Chris Carlier started seeing the creatures almost immediately after moving to Japan in 2002. They were adorable and blindingly colorful, each with an origin story more confounding than the last.
Carlier had arrived in Japan at the dawn of a golden age of yuru-kyara: the winsome, fantastical mascots that represents regions and institutions in Japan. An illustrator by trade, Carlier’s informal work as an English-speaker’s guide to yuru-kyara has become a colorful side hustle.
His Twitter account Mondo Mascots functions as an English-language bestiary of fantastical characters, from Abeno Bear (the cloud-eating ursine representative of an Osaka skyscraper) to Zag-chan (the mascot of the Zagzag pharmacy chain).
On his blog of the same name, Carlier, 41, delves deeper into mascot taxonomy. One worthwhile 2017 post highlights the phylum of Japanese prison mascots, which include Waka-Pi, a cuddly mandarin orange from Wakayama Women’s Prison, and Katakkuri-chan, the official mascot of Asahikawa Prison, whose placid expression brings to mind the humanoid figure assembling furniture in Ikea instruction manuals.

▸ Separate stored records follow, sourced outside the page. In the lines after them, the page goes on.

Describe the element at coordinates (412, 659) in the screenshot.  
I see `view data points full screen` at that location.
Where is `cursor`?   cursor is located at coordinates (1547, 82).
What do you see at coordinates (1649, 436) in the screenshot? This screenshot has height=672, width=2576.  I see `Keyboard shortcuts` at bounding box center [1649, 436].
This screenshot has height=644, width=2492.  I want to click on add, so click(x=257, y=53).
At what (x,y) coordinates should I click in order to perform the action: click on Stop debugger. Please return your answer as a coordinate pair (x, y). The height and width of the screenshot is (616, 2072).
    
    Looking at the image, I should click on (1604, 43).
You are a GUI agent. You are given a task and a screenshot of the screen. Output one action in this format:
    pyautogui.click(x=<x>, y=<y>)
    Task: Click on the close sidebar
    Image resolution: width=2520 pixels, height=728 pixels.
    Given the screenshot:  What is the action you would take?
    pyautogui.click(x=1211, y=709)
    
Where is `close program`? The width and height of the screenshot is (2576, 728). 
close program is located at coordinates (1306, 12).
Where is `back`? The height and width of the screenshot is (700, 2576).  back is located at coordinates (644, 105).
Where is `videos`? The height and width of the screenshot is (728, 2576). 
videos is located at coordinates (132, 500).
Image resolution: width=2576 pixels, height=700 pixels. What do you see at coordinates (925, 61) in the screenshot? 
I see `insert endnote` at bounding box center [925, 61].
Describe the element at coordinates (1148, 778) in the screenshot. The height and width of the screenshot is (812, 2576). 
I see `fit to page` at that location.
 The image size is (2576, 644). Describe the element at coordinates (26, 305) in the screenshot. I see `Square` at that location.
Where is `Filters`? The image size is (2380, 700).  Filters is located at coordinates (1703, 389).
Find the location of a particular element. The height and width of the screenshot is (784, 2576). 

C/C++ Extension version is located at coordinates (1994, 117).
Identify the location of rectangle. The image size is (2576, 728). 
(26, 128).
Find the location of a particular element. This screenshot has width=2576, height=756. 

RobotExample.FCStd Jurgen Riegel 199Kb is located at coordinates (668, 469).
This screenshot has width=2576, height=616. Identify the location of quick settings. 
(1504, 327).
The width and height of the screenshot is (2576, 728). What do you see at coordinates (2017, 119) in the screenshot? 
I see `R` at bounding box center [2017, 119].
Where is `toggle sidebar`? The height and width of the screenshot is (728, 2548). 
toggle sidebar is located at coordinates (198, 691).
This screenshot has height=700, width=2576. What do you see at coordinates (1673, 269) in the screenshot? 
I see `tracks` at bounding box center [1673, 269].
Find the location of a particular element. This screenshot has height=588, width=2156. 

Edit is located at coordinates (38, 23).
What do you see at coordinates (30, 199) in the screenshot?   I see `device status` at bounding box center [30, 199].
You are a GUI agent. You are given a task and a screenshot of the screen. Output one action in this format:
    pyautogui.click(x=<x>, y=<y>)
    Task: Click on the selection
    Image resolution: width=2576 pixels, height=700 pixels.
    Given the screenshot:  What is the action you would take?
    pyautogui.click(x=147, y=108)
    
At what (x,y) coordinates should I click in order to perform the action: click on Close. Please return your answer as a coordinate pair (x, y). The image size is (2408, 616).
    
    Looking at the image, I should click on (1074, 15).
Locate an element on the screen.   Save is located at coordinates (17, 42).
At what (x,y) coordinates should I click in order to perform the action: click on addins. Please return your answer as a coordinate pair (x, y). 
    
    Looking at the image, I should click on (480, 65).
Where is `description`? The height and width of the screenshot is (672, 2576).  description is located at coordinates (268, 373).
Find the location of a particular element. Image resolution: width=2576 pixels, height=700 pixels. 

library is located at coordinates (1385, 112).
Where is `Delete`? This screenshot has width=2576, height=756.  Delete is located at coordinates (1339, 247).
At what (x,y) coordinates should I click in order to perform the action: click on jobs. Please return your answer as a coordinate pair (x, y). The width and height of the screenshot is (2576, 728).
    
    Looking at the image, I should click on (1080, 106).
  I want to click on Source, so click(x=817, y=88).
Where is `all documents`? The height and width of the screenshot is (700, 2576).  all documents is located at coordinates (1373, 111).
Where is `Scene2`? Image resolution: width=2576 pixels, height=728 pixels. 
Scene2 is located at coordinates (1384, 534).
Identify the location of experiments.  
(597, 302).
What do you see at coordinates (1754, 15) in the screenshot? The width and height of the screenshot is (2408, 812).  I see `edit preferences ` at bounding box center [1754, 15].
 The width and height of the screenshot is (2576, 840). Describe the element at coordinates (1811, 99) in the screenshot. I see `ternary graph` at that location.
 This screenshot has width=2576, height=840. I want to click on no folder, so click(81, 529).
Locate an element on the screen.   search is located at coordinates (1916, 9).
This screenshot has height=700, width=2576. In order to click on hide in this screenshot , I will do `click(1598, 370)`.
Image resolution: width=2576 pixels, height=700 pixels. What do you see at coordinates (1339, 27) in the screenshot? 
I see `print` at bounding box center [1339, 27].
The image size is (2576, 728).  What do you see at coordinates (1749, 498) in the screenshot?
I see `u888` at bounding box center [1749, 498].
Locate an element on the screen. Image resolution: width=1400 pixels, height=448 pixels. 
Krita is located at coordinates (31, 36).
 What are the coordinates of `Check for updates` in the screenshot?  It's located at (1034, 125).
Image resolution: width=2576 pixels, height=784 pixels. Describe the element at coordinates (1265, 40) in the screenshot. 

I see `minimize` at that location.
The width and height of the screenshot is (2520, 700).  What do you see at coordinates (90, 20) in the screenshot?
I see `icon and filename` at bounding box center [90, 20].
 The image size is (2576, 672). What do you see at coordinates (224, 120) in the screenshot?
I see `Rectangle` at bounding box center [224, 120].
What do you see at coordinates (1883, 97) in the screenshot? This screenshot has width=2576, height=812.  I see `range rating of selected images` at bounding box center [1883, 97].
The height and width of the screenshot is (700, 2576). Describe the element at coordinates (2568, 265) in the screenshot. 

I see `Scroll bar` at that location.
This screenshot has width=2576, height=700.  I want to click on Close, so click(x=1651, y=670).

According to Noriko Nakano of the Japan Local Character Association, a mascot trade association representative interviewed by CNN, there’s a direct link between the polytheistic traditions of ancient Japan and the country’s enthusiasm today for characters like Ecopon, a “karaoke-singing bath mat fairy” from Saitama city, and Mr. Carrasco, the daredevil biker crow who reps the Rakuten Golden Eagles. A quality mascot can bring in marketing dollars—tourism-promoting bear Kumamon has brought more than $1 billion to the Kumamoto region—but they also have civic value. Early detection rates of colon cancer around Miyoko City have risen since the debut of Colon-chan, who promotes colon cancer screenings. Higgs-kun is an anthropomorphic Higgs Boson particle who teaches schoolchildren about the International Linear Collider (while advocating that the site be built in northeast Japan’s Iwate prefecture). The stakes for a crowd-pleasing mascot are so high that the annual national mascot competition, the Yuru-Kyara Grand Prix, has been plagued by vote-fixing scandals.
Carlier’s favorite mascots include Chiitan, an unsanctioned otter-like character (paywall) with a turtle for a hat featured in April on John Oliver’s show “Last Week Tonight.” Carlier says he spoke to a researcher for the show by phone, but isn’t sure if his information was helpful.
“I should also give a shout-out to my local mascot, Sanchawan, a dog with a tea bowl for a head,” he told Quartz via email.
To Sanchawan, and to all the humans inside what must be suffocatingly adorable mascot costumes: We salute you.